## What you will do
Return the listing below word for word, leaving out the pictures.

## Listing
◇ ◇ ◇ ◇ ◇
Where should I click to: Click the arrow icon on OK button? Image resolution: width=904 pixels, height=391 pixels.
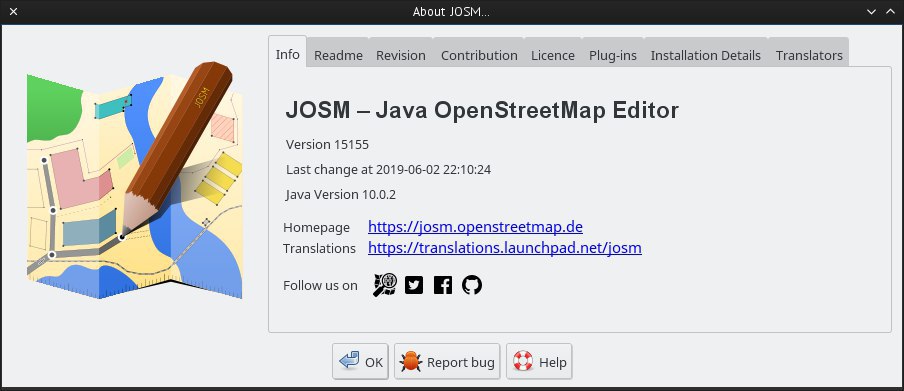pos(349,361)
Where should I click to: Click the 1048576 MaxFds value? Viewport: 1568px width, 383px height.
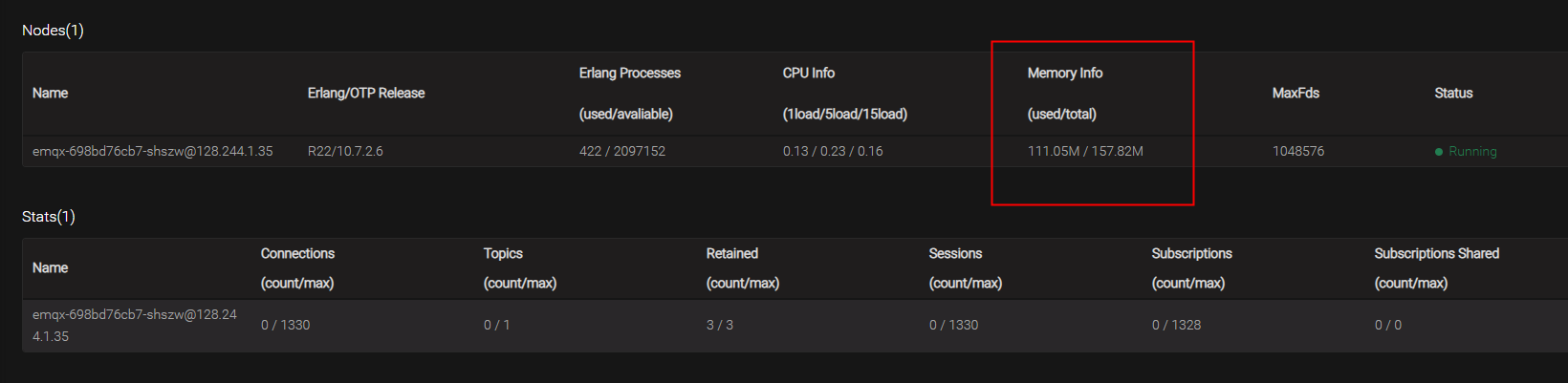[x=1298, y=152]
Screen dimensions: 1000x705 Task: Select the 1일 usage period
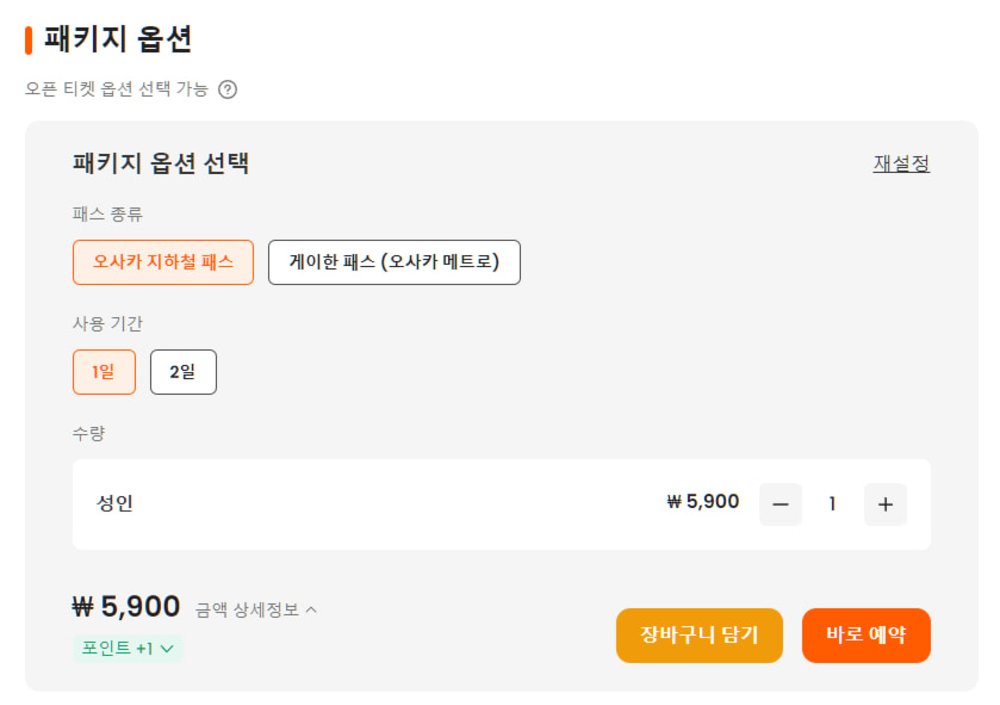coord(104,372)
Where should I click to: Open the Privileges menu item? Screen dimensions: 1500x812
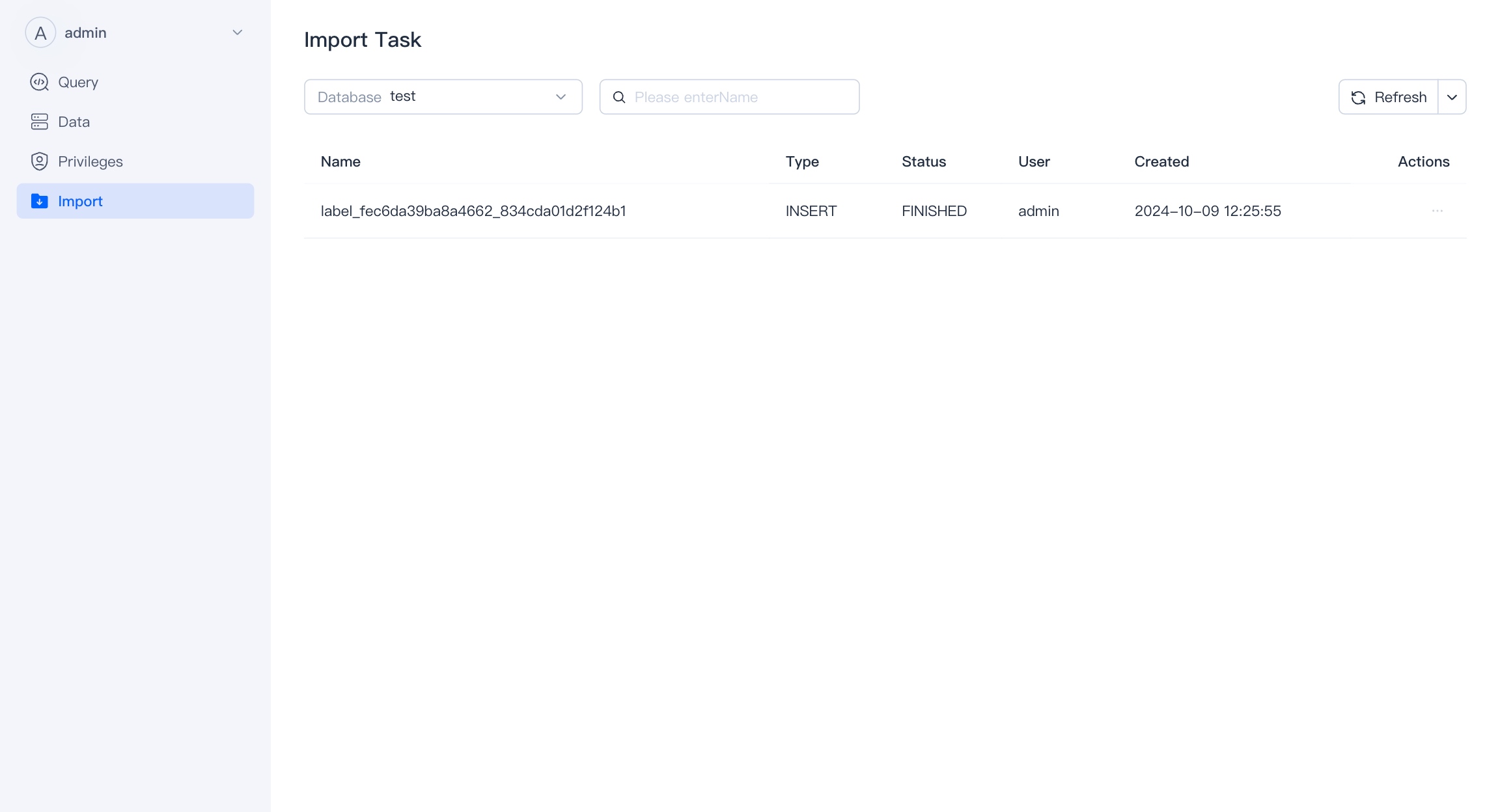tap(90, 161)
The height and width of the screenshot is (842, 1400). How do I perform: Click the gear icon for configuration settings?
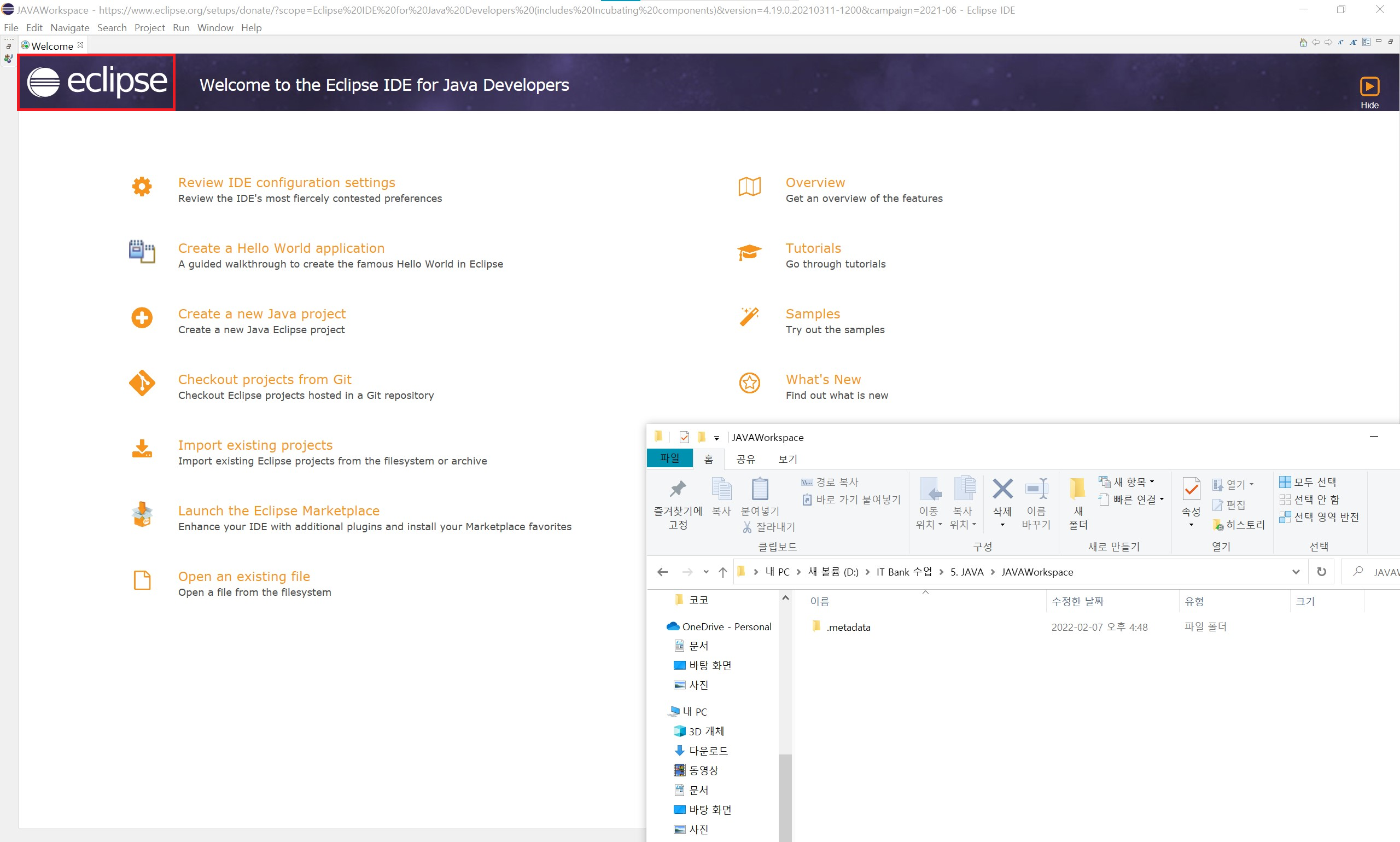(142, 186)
◇ ◇ ◇ ◇ ◇
## Answer to the exercise
Where should I click to: Click the arrow icon on OK button? Image resolution: width=904 pixels, height=391 pixels.
pos(349,361)
Where should I click to: Click the 1048576 MaxFds value? Viewport: 1568px width, 383px height.
[x=1298, y=152]
Screen dimensions: 1000x705 Task: Select the 1일 usage period
coord(104,372)
Where should I click to: Open the Privileges menu item? Screen dimensions: 1500x812
tap(90, 161)
The height and width of the screenshot is (842, 1400). How do I perform: Click the gear icon for configuration settings?
(142, 186)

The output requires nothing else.